Can Neil Entwistle Receive a Fair Trial?
Outside the Framingham District Court following his client’s arraignment for two counts of 1st degree murder, Elliot Weinstein intoned, “I don’t know that Mr. Entwistle will ever be able to get a fair trial on these charges. I am certain that anybody watching this telecast or reading the reporting of today’s arraignment has already formed an opinion with respect to Mr. Entwistle’s guilt. … And that opinion is based on absolutely no facts and absolutely no evidence, and that is quite unfortunate.”
In their rush to cover the next big case, the media have reported every available detail of the police investigation into the slayings of Rachel and Lillian Entwistle. The media coverage has been overwhelming. And while most reporters remember to include the word “allegedly” where necessary, the drumbeat of “guilty, guilty, guilty” is barely concealed. No Massachusetts citizen, the semi-conscious included, has escaped the onslaught of reporting.
Was Weinstein right? Is the system incapable of providing Entwistle with twelve impartial jurors? Is there any way to verify that these jurors are untainted by the media swirl, free of bias, and unmotivated by dreams of cashing in on a book deal? The answer is no. Massachusetts courts are notoriously hostile to efforts by either the defense or the prosecution to test the biases of potential jurors or their understanding of the fundamental constitutional underpinnings of a criminal trial, such as the presumption of innocence, the burden of proof, the accused’s Fifth Amendment Right not to incriminate himself, and standard by which to judge the government’s evidence, proof beyond a reasonable doubt.
In most states, defense counsel and the prosecutor are permitted to voir dire the jury pool – directly question potential jurors about their biases, their understanding of the trial mechanics and their willingness to apply the appropriate standard to the evidence. Through their voir dire, Defense counsel and prosecutor educate them on the roles of the attorneys, the jury’s role as fact finders and the judge’s role as the trial’s referee. Because it allows the lawyers a give-and-take session with the potential jurors, voir dire is a tremendous tool for ferreting out potential jurors who have already made up their minds, are eager for some vigilante justice, or motivated by mythical book deals.
In Massachusetts, voir dire is not a tool, but a hoax. Like an apparition, it only gives the appearance of substance. Our “voir dire” amounts to no more than the defense lawyer, and maybe the prosecutor, formally submitting maybe 10 or 20 questions for the judge to ask the jury pool. The judge skims the questions, and if he feels like it, asks the jury pool maybe three or four of them. A conscientious judge will put these questions to the potential juror at sidebar, somewhat out of the hearing of people crowding the courtroom. With the judge standing, and elevated, before the potential juror, a prosecutor over one shoulder and defense counsel over the other, a couple of court officers in nice pressed white shirts a few feet away, a grimacing clerk, and a court reporter taking down his every word, it’s not an environment that promotes a free easy exchange between the citizen and those who seek to know their minds.
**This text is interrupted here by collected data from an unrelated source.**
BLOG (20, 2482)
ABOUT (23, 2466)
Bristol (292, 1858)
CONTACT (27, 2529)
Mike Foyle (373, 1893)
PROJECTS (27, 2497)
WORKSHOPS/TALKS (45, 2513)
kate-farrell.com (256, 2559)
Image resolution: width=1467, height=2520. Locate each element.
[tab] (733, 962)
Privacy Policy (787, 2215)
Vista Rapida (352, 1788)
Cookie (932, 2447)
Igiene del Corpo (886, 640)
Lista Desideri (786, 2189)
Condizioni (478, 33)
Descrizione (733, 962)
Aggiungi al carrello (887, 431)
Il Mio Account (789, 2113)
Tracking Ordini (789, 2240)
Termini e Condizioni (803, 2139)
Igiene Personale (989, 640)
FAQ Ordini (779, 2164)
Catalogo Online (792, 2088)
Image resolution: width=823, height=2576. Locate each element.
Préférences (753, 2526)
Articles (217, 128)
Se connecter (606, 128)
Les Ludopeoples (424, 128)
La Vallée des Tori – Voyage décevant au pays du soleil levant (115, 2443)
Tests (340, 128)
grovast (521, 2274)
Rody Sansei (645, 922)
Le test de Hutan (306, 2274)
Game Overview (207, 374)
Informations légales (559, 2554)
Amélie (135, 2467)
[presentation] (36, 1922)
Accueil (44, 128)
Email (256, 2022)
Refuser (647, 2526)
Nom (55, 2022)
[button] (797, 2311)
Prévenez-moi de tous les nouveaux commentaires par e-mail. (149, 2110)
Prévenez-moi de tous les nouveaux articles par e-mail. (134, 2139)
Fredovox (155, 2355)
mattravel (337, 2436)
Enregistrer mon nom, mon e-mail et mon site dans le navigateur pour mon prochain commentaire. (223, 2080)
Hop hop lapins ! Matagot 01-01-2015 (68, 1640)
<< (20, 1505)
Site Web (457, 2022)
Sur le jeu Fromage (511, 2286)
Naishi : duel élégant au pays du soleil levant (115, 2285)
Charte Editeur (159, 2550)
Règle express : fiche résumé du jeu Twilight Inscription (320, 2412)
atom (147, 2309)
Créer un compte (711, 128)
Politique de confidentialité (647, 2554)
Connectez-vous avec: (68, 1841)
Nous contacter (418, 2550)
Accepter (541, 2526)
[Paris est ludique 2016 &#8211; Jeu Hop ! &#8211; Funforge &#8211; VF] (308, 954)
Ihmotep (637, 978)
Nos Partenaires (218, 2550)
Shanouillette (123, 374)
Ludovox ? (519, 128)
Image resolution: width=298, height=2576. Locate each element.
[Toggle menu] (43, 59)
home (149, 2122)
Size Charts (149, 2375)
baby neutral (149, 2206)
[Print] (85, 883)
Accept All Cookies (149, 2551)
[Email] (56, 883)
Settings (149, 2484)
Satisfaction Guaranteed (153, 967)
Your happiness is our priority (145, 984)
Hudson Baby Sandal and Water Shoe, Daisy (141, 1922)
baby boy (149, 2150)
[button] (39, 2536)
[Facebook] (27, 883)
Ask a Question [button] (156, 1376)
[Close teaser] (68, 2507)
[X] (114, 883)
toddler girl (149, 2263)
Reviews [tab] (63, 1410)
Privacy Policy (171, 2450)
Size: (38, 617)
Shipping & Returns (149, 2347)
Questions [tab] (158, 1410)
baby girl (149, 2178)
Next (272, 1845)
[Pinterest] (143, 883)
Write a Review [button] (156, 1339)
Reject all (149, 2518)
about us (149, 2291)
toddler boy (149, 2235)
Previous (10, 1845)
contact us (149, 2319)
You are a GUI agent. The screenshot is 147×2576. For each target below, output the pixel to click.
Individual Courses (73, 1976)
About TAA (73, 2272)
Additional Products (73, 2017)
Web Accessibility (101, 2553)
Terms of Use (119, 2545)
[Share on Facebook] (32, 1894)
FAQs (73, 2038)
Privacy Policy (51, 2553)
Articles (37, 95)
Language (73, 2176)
In Entwistle’s case, potential jurors who admit that they’ve been marinating in cesspool of negative media coverage and harbor a suspicion that the accused is guilty are shown the door. Those who claim they’ve read or heard little about the case and harbor no such suspicion and say they will keep an open mind throughout the trial take a seat in the jury box. While defense counsel and the prosecutor can still exercise a peremptory challenge on the would-be jurors, they are acting on limited information. The prosecutor will strike those jurors who look like they held up a convenience store on the way to court and defense counsel will strike those who seem like they’d like to make a citizen’s arrest.
And these jurors, with their personal histories, undisclosed prejudices, intellectual habits, and pre-existing knowledge of the accusations will, at the end of the trial, be sent to the deliberating room to ruminate on Entwistle’s fate. Whether after a two month long trial these jurors can distinguish between what they read or heard, separate their long stoked feelings about the murders from their obligation to impartially evaluate the government’s case, or whether they even give a shit about the standard of proof, we’ll never know.